Stored items
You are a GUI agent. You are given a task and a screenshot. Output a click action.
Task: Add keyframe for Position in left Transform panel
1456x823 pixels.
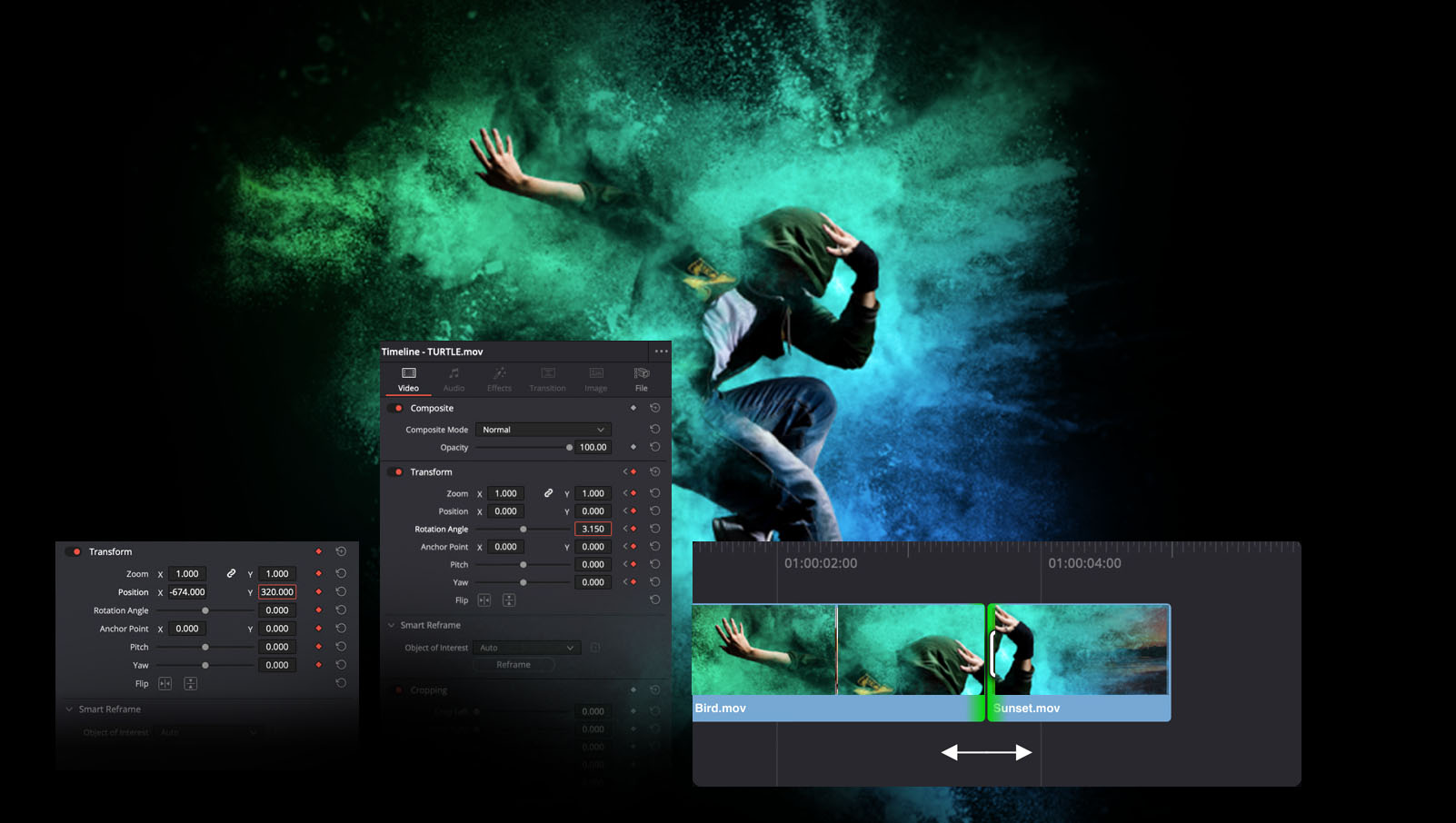(318, 592)
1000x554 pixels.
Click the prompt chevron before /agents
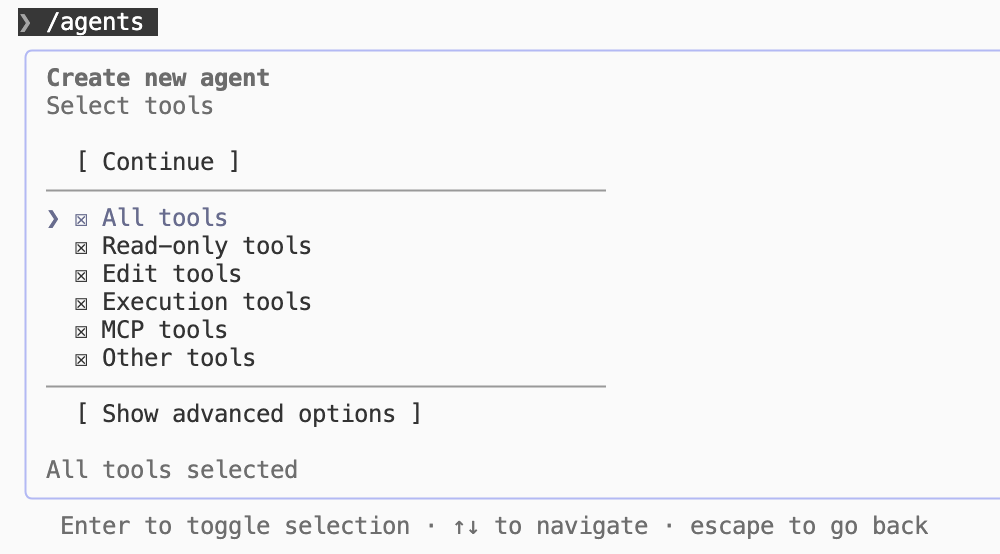(26, 22)
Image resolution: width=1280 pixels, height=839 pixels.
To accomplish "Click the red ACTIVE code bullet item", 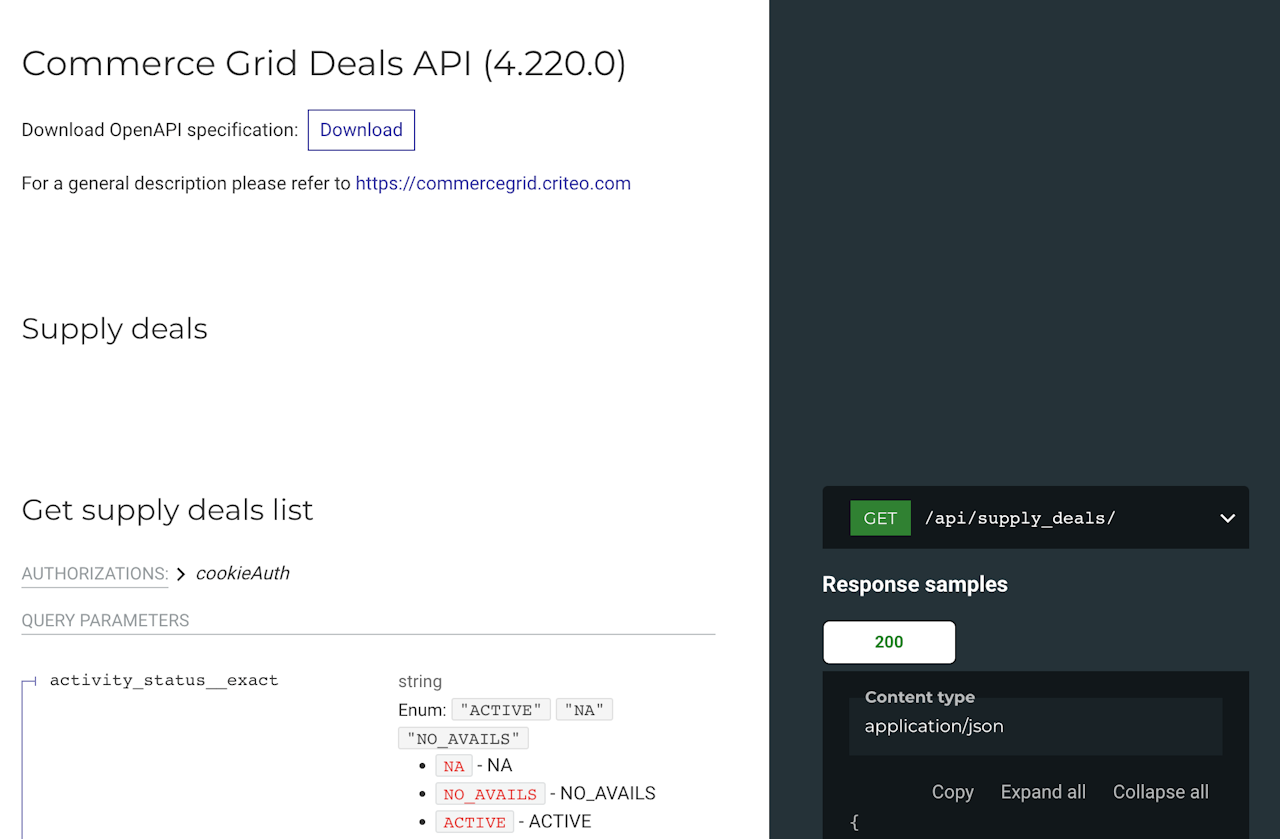I will [475, 822].
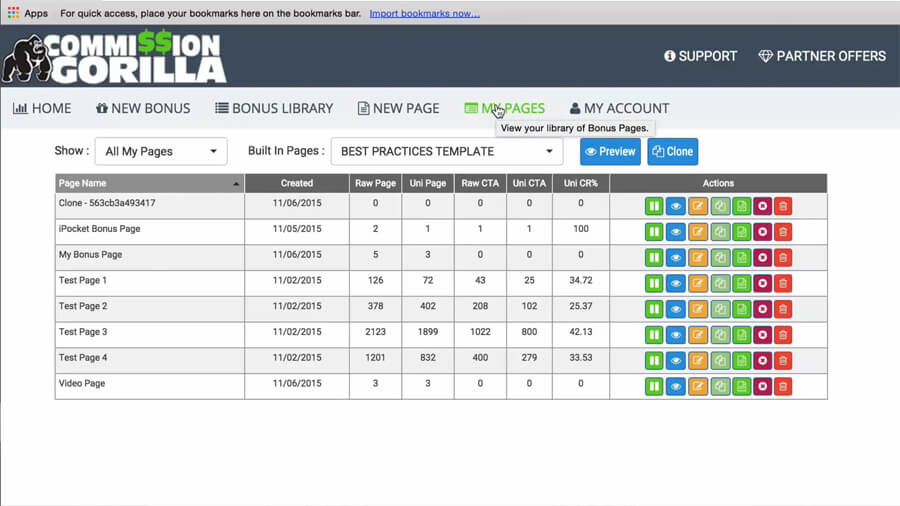Preview Test Page 1 using the eye icon
The height and width of the screenshot is (506, 900).
coord(676,283)
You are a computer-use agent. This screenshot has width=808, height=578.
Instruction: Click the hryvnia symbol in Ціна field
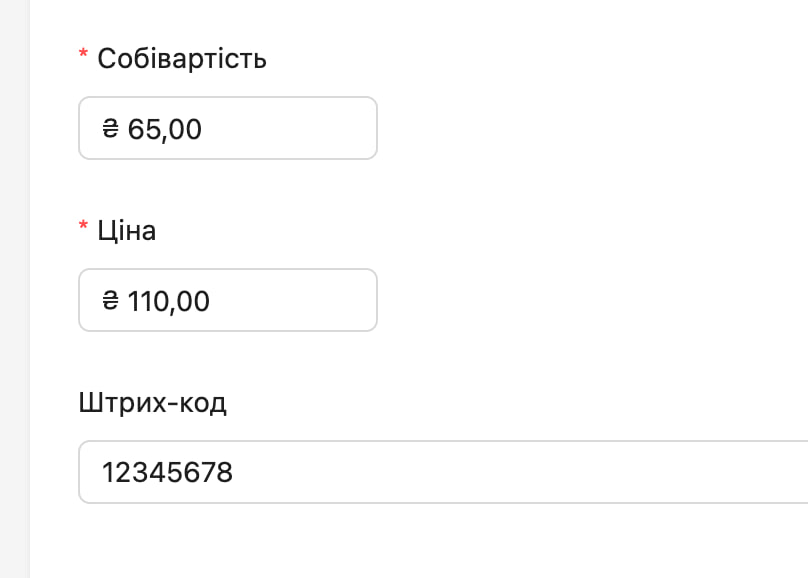pos(110,300)
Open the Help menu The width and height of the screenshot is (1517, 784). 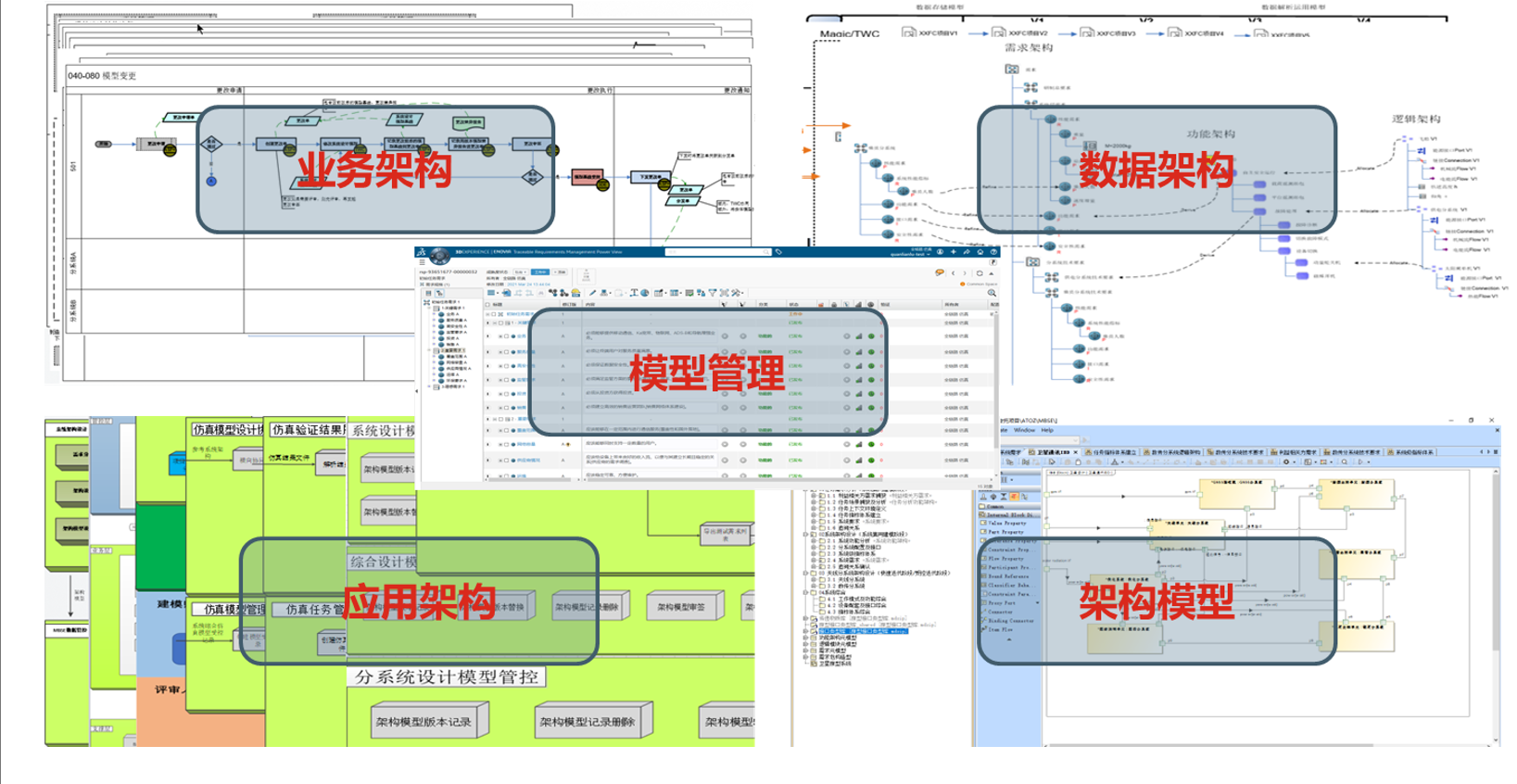coord(1047,430)
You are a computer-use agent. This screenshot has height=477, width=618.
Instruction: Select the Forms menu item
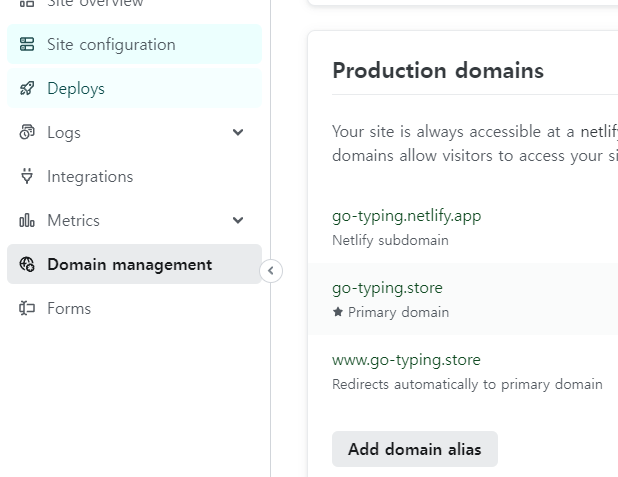[69, 309]
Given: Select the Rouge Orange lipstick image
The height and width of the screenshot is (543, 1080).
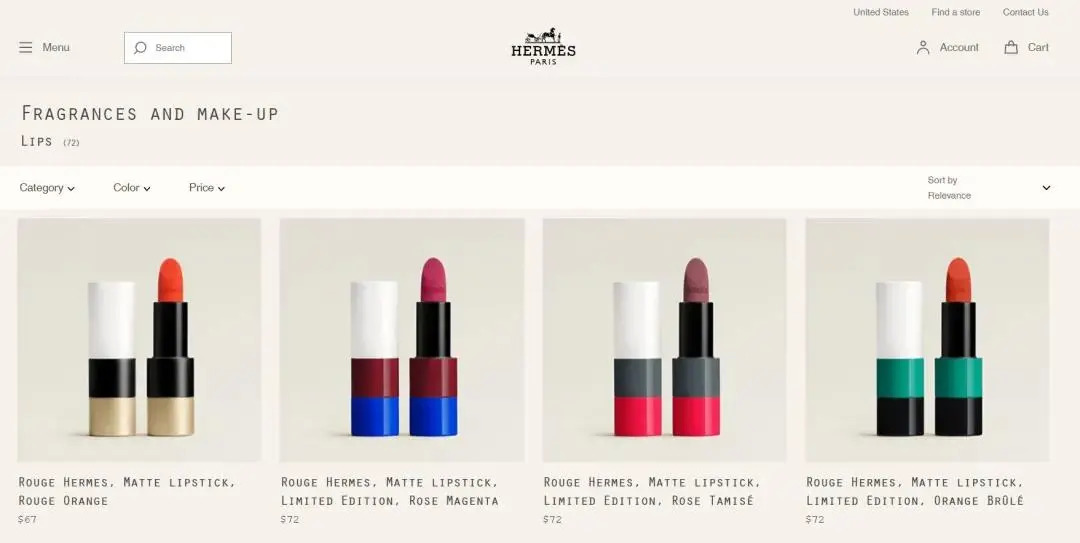Looking at the screenshot, I should (139, 340).
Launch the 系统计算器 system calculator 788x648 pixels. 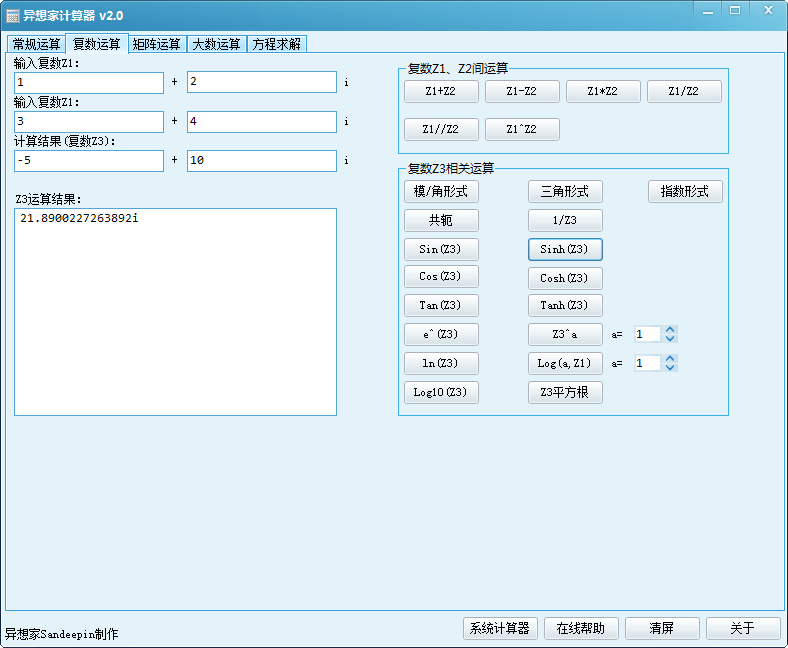pyautogui.click(x=500, y=628)
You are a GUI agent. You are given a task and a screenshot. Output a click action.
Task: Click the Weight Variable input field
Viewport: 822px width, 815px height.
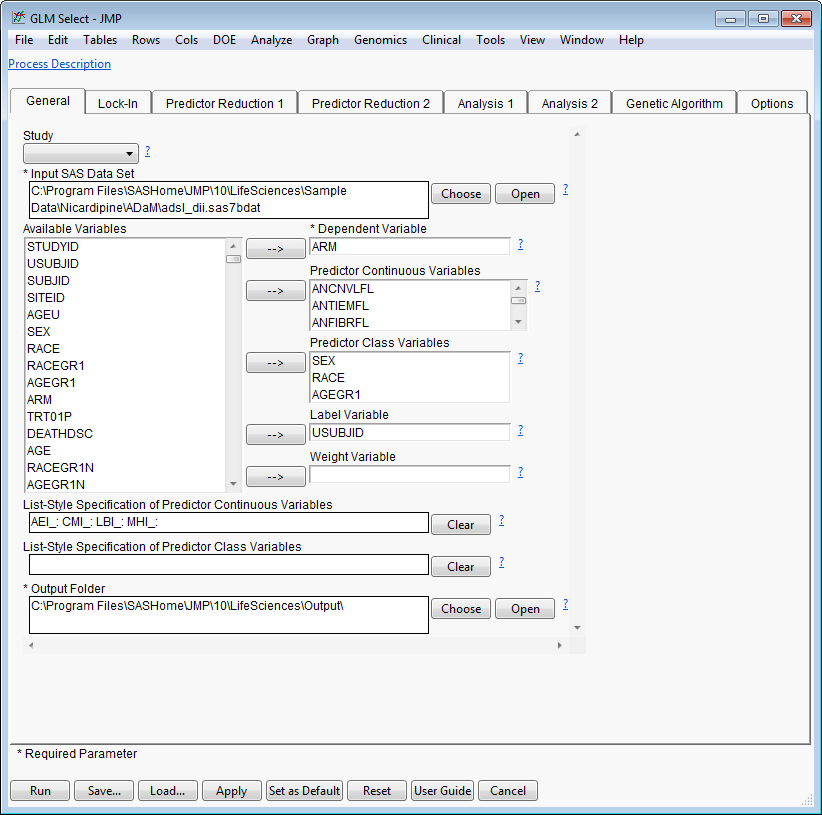(409, 474)
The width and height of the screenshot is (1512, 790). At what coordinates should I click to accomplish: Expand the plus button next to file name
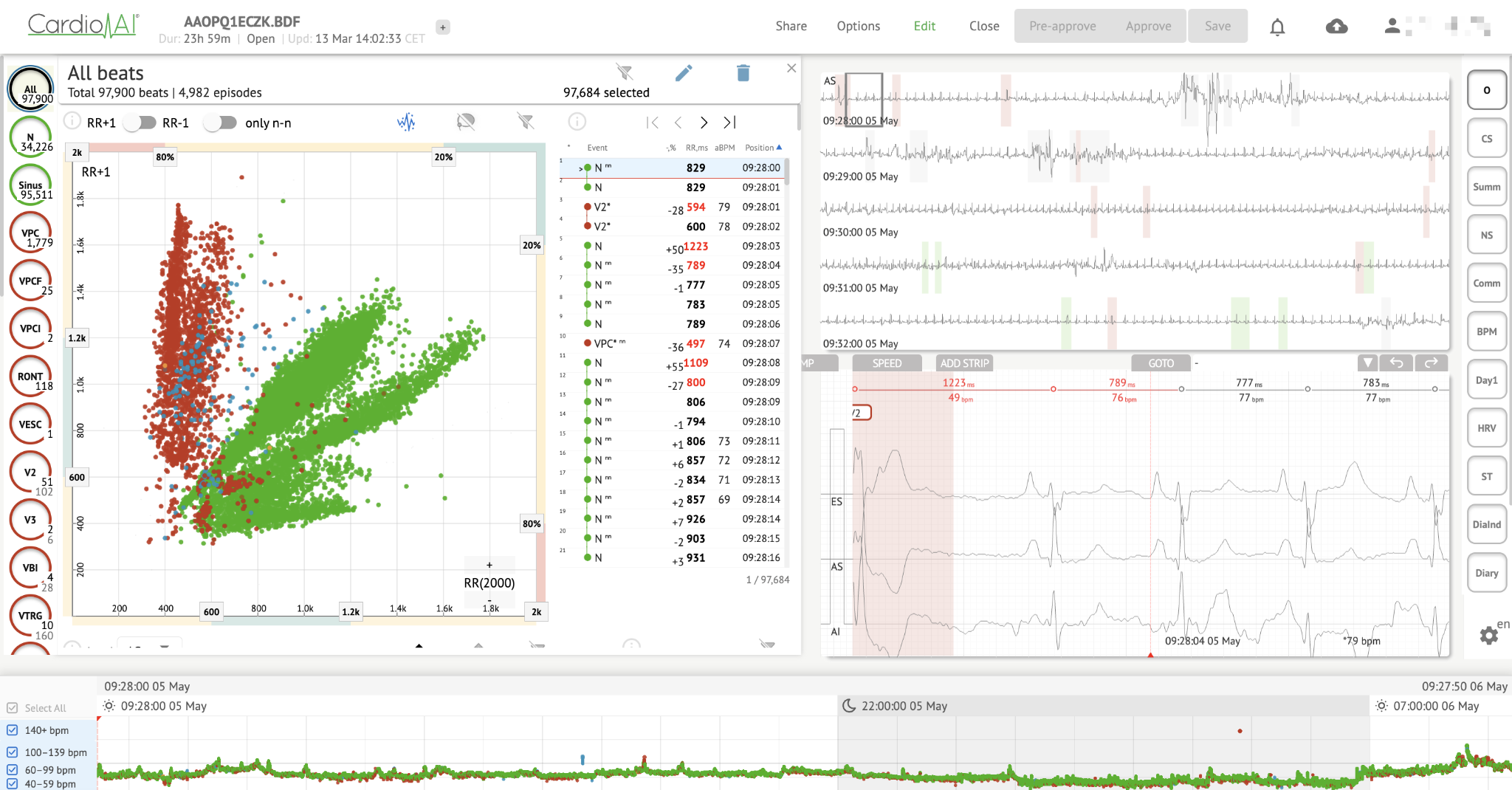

WORK TASK:
Copy each line above that contains the word "This".

REPLY TO THE EXERCISE:
You are a computer-use agent. This screenshot has width=808, height=578.
You are a computer-use agent. This screenshot has height=477, width=618.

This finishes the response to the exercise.